The weekend lies ahead.  I used to have a routine around weekend, but that was centered around my life with my (now ex-) partner.  I’ve never really figured out how to rebuild a weekend routine, and have found myself frittering away my time.  I thought I would go bike riding this weekend.  But now the weather is saying rain, and the trail where the nice riding is is far away.  I could see myself spending the day getting there, riding, picnicing, journaling in the sun.  I can’t see myself spending the time to get out there to eat lunch huddled in a shelter and racing from shelter to shelter ahead of storms.

So I’m left with no solid plans for the weekend, which probably means two days of impatiently waiting for the dishwasher or washing machine or dryer to end so I can start the next load.

You are inside a f***ing cloud!!!

Today has been generally shitty.  I think my colleague’s processing of yesterday’s weird call was lot worse than mine, so lots of “Every decision you’ve ever made is wrong.”

That said, today’s post title isn’t metaphorical, but literal.  Right now, my part of the city is inside a cloud.  A stratus cloud to be exact.  [and yes, looking for a silver lining as we speak.]

I’m sitting on my balcony, which sadly isn’t within the cloud, and hearing my neighbor babbling on the phone about how her plans changed because “it is so foggy”.  It took all my restraint not to shout out the title of my post, followed by a brief lecture on the difference between low-lying stratus and fog.

I will show no such restraint for my imaginary readers and my loyal cohort of casino spammers…
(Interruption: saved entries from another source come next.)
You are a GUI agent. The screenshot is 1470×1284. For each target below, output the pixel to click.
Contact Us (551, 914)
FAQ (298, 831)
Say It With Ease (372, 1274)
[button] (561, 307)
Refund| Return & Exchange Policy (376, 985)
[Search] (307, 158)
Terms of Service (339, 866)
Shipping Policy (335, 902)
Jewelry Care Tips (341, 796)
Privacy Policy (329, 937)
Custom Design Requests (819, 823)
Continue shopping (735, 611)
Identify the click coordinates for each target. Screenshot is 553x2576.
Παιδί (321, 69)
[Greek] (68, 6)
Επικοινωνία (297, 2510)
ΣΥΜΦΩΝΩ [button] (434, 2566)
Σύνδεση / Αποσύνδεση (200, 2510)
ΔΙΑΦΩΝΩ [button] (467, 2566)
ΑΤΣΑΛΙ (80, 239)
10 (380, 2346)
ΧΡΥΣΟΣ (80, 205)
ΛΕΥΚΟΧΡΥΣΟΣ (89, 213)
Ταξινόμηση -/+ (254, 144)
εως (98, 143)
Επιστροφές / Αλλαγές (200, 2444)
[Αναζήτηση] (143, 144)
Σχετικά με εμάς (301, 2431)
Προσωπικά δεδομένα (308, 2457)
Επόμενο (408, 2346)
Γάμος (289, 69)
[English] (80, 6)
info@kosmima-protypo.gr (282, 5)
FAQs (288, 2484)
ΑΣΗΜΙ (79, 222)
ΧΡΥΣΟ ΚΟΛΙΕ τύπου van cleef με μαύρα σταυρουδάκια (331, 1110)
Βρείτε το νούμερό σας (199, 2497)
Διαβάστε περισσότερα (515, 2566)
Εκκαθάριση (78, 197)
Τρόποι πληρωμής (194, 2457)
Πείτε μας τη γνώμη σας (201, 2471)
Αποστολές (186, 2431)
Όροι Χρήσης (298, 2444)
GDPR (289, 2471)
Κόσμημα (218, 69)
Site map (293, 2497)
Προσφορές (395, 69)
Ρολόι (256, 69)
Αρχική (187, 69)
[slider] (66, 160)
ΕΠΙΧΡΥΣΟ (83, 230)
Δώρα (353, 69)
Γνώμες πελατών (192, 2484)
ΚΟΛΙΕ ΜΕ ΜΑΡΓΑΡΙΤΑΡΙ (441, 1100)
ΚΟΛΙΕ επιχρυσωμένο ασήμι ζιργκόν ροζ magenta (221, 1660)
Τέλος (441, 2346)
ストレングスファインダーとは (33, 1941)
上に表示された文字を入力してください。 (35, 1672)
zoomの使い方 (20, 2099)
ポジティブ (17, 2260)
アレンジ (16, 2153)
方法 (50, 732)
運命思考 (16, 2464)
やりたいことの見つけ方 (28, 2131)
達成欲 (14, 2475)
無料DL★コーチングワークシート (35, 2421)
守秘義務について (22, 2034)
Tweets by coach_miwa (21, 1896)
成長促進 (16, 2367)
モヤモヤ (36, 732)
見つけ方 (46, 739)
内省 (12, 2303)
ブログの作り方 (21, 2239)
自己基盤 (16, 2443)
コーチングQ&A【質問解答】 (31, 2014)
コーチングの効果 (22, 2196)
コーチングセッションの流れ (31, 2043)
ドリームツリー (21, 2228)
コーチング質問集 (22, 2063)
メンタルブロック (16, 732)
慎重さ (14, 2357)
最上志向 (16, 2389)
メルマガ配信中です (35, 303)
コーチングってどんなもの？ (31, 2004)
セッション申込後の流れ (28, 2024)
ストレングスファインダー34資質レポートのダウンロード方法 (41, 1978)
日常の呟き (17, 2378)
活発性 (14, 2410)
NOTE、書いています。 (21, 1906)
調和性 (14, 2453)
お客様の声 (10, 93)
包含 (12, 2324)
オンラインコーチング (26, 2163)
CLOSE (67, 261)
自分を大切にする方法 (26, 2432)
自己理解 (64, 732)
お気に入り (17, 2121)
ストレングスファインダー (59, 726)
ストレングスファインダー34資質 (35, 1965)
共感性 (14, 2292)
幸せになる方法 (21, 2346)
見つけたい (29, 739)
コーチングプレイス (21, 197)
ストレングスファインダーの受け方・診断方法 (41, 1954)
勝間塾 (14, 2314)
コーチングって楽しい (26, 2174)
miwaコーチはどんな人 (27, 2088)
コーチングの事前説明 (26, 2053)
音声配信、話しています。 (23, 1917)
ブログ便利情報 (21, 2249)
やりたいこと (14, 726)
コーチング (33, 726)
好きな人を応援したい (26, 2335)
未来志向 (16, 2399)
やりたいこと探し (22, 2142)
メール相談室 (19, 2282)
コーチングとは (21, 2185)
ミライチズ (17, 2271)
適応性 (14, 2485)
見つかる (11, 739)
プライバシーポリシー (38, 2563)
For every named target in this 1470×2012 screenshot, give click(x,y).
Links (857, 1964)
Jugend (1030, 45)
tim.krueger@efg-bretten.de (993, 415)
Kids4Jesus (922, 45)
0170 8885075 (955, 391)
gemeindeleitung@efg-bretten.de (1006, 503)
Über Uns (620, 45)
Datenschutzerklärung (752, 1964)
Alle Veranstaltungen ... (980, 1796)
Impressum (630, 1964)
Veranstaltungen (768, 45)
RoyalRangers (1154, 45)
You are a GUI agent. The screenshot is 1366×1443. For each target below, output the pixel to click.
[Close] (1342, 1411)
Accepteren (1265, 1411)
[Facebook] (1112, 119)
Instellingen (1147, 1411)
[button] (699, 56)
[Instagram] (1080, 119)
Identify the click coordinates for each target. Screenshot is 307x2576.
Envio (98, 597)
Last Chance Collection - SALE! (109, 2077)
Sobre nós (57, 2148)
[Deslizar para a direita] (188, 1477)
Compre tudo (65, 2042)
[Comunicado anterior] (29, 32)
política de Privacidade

Fog forms from the ground up.  It is extremely low level (like person level) and also has the cool characteristic of collecting in hollows and low spots.  Stratus is an actual cloud, which for some reason, has decided to visit us.  It is higher than fog and the area closest to the ground is clear.  It looks especially awesome when it covers the top (but not the bottom) of a building.  Part of the stratus may be low enough to feel at person height (cool/ droplets of moisture), but the visibility isn’t usually obscured at person height locally.  The decrease in visibility is only obvious when looking towards the horizon or at a tall building.  And honestly, it looks more like you are heading in to rain than fog.  The moisture also feels more like a drizzle than the softness of fog.

Satellites cannot tell the difference between fog and low status, so a lot of websites treat them as a single category.  But to the cloud lover (or the fog lover) they are clearly distinct, and each worthy of celebration.